I giudici, scrive la presidenza della Corte in una nota, dopo aver constatato “l’assenza sia del ‘pericolo per le parti’ che del ‘pericolo per l’accertamento dei fatti'”, ossia di due dei tre parametri posti a fondamento della valutazione, ha ritenuto decisivi “i moventi” che hanno portato l’ex barman ad accoltellare la compagna che di lì a poco gli avrebbe dato un figlio.
“Moventi o impulsi criminosi che – così come, nel giudizio di secondo grado, sono stati giudicati essenziali nell’economia del gravame e decisivi per la definizione di tutti i motivi di impugnazione – anche in questa (più circoscritta) sede di valutazione – si legge nel comunicato – , se rielaborati criticamente dall’interessato e portati a sua giustificazione della scelta di un percorso di riconciliazione, il che non è stato, sarebbero valsi a motivare la utilità di avvio avendo riguardo alla responsabilizzazione dell’autore dell’offesa”, che è il “fine primario dell’istituto giuridico della giustizia riparativa, unitamente al riconoscimento della vittima ed alla ricostituzione dei legami con la comunità”.

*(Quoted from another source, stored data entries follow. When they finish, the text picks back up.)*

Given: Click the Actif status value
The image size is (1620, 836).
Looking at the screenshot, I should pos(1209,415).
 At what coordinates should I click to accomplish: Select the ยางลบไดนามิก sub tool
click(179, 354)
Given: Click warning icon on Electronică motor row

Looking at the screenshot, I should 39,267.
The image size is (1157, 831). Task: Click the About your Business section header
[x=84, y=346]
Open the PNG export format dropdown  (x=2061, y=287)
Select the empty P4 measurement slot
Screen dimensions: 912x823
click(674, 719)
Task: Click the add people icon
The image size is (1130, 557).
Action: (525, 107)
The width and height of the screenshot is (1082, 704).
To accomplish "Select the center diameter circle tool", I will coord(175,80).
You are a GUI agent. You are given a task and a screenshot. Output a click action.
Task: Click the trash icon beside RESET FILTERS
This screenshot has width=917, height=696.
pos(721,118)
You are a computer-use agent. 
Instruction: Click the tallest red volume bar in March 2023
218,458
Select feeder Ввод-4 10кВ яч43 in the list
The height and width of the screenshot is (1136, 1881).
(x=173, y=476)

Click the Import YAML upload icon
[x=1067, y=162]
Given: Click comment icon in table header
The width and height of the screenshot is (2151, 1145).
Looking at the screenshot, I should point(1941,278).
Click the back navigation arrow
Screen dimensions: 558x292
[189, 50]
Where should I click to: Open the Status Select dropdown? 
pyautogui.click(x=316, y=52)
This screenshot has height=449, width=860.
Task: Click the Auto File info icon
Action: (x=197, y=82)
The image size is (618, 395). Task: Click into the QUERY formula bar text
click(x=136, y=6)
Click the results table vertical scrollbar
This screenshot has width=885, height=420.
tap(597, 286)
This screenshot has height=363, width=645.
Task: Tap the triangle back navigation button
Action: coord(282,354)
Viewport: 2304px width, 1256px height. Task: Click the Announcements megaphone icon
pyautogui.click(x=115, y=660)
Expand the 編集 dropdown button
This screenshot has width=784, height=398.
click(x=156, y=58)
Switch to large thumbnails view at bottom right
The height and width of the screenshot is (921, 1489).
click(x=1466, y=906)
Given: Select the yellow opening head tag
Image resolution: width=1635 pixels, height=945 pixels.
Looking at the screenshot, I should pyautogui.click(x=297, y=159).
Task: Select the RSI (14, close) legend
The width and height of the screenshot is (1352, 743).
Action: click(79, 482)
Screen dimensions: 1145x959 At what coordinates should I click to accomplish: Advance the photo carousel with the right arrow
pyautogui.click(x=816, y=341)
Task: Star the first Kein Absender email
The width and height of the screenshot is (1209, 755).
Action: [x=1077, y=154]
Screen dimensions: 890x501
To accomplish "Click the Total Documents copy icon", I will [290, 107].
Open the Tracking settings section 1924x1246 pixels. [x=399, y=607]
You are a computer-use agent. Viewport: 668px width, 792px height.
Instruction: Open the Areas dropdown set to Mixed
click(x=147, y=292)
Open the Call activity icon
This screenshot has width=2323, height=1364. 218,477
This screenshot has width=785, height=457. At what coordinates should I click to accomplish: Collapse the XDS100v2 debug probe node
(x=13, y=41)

Per tanto, i motivi alla base dell’istanza presentata dall’avvocatessa Giulia Geradini, difensore di Impagnatiello, come la sua collaborazione alle indagini, il suo immediato riconoscimento di responsabilità e il “rincrescimento esternato” non appena si è presentato in aula all’inizio del processo di primo grado, sono stati ritenuti “irrilevanti” ai fini della valutazione “dell’ammissibilità all’invio” dell’uomo al programma di riparazione del danno.